[Stored data]
--- --- ---

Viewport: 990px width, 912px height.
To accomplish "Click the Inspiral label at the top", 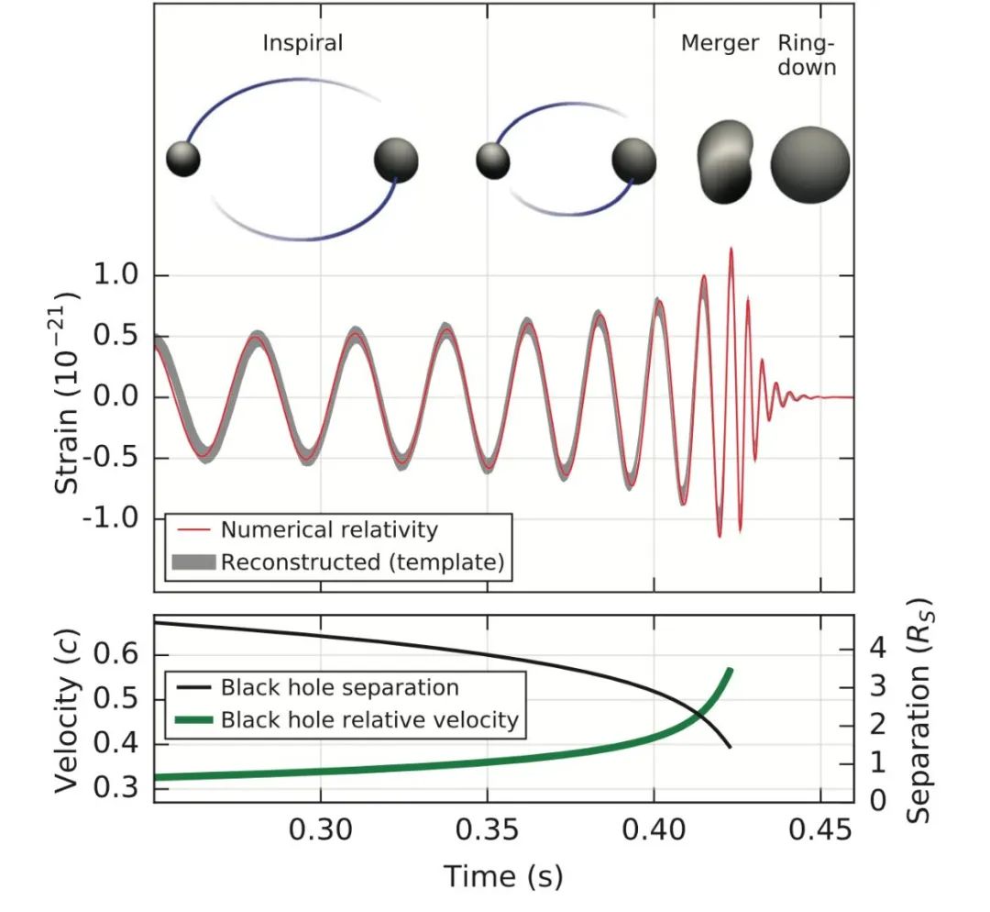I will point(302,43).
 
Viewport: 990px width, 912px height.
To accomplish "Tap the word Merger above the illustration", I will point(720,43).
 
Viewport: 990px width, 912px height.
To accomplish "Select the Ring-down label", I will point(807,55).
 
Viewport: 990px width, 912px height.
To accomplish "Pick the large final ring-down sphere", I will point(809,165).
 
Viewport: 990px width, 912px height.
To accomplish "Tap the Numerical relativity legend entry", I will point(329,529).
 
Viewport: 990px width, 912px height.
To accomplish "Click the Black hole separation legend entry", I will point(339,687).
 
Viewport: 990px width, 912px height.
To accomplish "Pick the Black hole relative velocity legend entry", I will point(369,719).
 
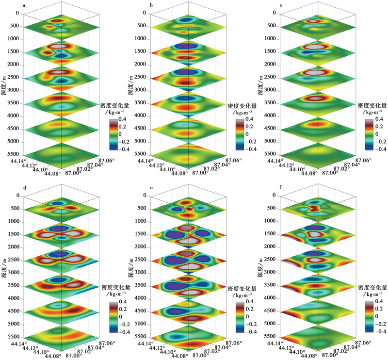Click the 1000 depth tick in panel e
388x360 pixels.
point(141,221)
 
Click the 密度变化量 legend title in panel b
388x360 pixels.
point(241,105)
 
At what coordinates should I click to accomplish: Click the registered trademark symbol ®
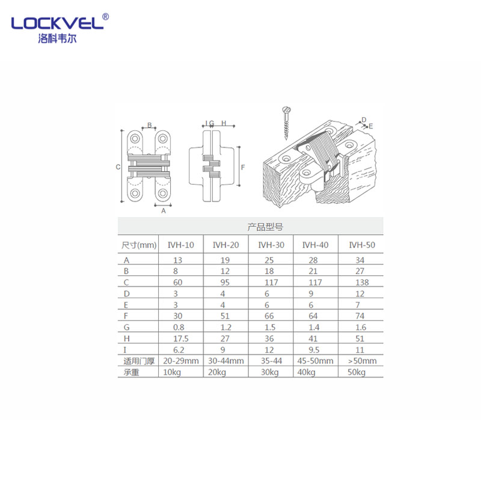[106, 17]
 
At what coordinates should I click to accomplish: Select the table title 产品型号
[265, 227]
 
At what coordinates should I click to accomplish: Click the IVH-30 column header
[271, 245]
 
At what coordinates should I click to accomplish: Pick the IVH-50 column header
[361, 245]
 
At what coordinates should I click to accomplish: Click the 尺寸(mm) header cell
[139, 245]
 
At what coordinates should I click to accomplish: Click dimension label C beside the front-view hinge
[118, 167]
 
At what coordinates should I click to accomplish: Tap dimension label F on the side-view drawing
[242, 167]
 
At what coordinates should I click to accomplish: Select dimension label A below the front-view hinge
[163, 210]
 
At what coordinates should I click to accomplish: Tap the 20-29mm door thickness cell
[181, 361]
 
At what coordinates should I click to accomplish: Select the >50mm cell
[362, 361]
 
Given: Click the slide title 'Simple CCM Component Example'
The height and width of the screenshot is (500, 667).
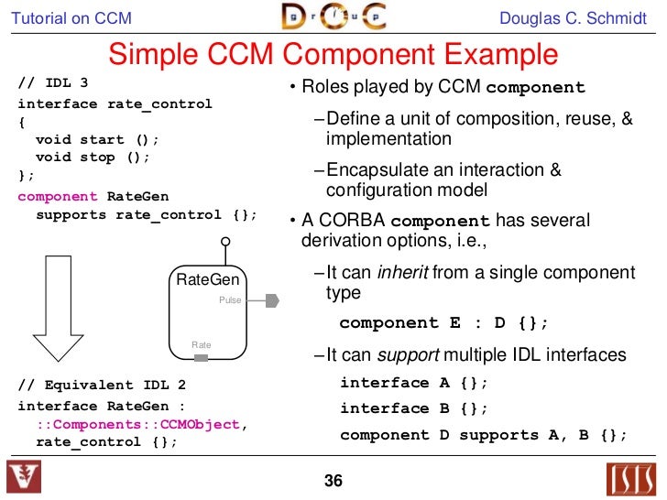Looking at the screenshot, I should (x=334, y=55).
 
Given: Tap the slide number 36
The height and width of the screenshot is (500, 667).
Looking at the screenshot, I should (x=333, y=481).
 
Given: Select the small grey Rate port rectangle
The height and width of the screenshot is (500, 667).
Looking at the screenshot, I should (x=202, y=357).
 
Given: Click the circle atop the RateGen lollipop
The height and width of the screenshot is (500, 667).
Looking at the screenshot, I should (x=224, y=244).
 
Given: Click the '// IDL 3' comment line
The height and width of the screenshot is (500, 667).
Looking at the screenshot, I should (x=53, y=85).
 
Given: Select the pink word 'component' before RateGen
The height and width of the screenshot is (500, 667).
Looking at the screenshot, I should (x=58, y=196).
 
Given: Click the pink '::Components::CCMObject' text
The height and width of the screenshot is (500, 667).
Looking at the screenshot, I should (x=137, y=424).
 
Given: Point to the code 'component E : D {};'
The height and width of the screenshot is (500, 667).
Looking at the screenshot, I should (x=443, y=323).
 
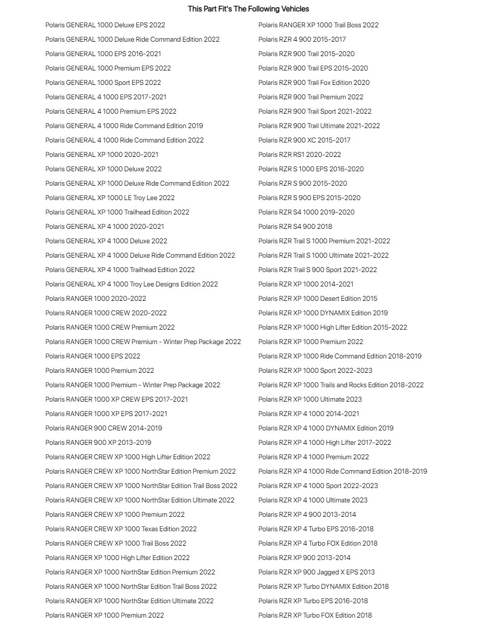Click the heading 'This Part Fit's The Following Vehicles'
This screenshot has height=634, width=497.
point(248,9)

--- --- ---

Rewrite the part that opens with the line containing "Given: Click the slide" and closes with the last of the lines, replacing "Looking at the screenshot" with "Viewing the screenshot" and changing nothing else. Leave the pictures out.

Given: Click the slide title 'Simple CCM Component Example'
The height and width of the screenshot is (500, 667).
Viewing the screenshot, I should (x=334, y=55).
 
Given: Tap the slide number 36
The height and width of the screenshot is (500, 667).
Viewing the screenshot, I should (x=333, y=481).
 
Given: Select the small grey Rate port rectangle
The height and width of the screenshot is (500, 667).
Viewing the screenshot, I should (x=202, y=357).
 
Given: Click the circle atop the RateGen lollipop
The height and width of the screenshot is (500, 667).
Viewing the screenshot, I should (x=224, y=244).
 
Given: Click the '// IDL 3' comment line
The height and width of the screenshot is (500, 667).
Viewing the screenshot, I should (x=53, y=85).
 
Given: Select the pink word 'component' before RateGen
The height and width of the screenshot is (500, 667).
Viewing the screenshot, I should (x=58, y=196).
 
Given: Click the pink '::Components::CCMObject' text
The height and width of the screenshot is (500, 667).
Viewing the screenshot, I should (x=137, y=424).
 
Given: Point to the code 'component E : D {};'
The height and width of the screenshot is (500, 667).
Viewing the screenshot, I should (x=443, y=323).
 
Click the heading 'This Part Fit's The Following Vehicles'
This screenshot has height=634, width=497.
point(248,9)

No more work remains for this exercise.